Le site Document sur la fraternité humaine est donc un instrument fondamental pour passer de la simple tolérance à une véritable collaboration entre les fidèles des différentes religions engagés dans la promotion de la coexistence pacifique. Il s'agit essentiellement de la reconnaissance d'un changement de perspective, qui a conduit le Saint-Père et le Grand Imam à réfléchir sur la signification du concept de "citoyenneté", c'est-à-dire que nous sommes tous frères et donc tous citoyens avec des droits et des devoirs égaux..

Parmi ses fruits, le document a inspiré la création du Haut Comité pour atteindre les objectifs de l'UE. Document sur la fraternité humaine. Le Comité, qui comprend des membres des Émirats arabes unis, d'Espagne, d'Italie, d'Égypte, des États-Unis et de Bulgarie, est présidé par le cardinal Miguel Angel Ayuso Guixot, président du Conseil pontifical pour le dialogue interreligieux. Parmi les initiatives du Comité, je citerai notamment la construction de le site Maison de la famille abrahamique à Abu Dhabi, qui comprendrait une mosquée, une église catholique et une synagogue.et la création du prix de la fraternité humaine.

La liberté religieuse en période de pandémie

L'urgence sanitaire liée au coronavirus a également relancé le débat sur la religion et la liberté religieuse, certains gouvernements ayant suspendu la célébration de messes avec la population par mesure de précaution. Qu'en pensez-vous ?

L'émergence de la pandémie, qui malheureusement bat son plein dans de nombreux pays, a conduit les gouvernements à adopter des mesures restreignant les libertés fondamentales, dont la liberté de religion. Il est clair que cela a conduit à la la souffrance des fidèles qui, en de nombreux endroits, n'ont toujours pas pu se réunir dans les églises pour l'Eucharistie. L'impossibilité d'organiser des funérailles a été et est ressentie avec une douleur particulière..

Les épiscopats en général ont réagi de manière que je considère comme prudente et responsable, à savoir en invitant les fidèles à se conformer aux instructions du gouvernement.
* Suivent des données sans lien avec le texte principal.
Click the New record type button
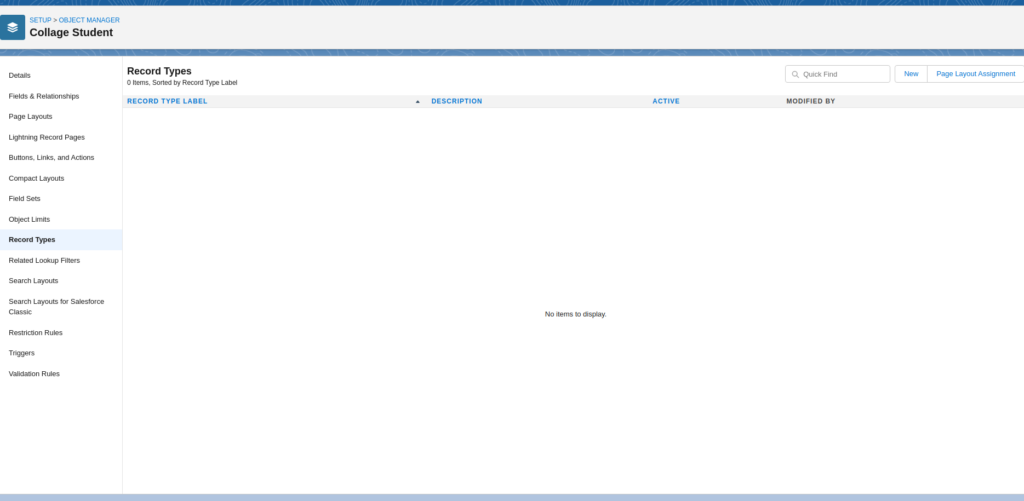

À une époque où chacun était appelé à sacrifier une partie de sa liberté, les chrétiens ont voulu être solidaires de leurs frères et sœurs ; pour ce faire, ils ont renoncé temporairement à un aspect de la liberté religieuse.comme l'est l'exercice du culte public, mais sous cette forme a profité de l'occasion pour souligner d'autres aspects de la foi, à commencer par la nécessité de la prière personnelle..

Par conséquent, Ce fut une démission difficile, animée par un esprit de responsabilité.. Lorsque l'urgence sanitaire sera enfin terminée, ce que nous espérons tous le plus tôt possible, les églises des différents pays pourront évaluer la situation, si les restrictions à la liberté de culte décidées par les pouvoirs publics pour lutter contre la propagation du virus ont été adoptées en toute légalité.ou si des violations injustifiées des droits ont été commises au nom de la santé publique.

Je note que l'attitude des épiscopats à l'égard des arrangements gouvernementaux, telle que décrite ci-dessus, a également été suivie par les autres églises et dénominations chrétiennes et par les principales confessions religieuses. Je crois que le la prévalence d'attitudes collaboratives envers les institutions est la preuve d'une conscience mature de leur véritable rôle dans la société, plutôt qu'une faiblesse.. La convergence des confessions religieuses vers cette attitude de solidarité, de constructivité et de proximité avec les gens dans sa forme concrète est probablement l'une des notes les plus positives à trouver parmi les nombreux effets de cette épidémie.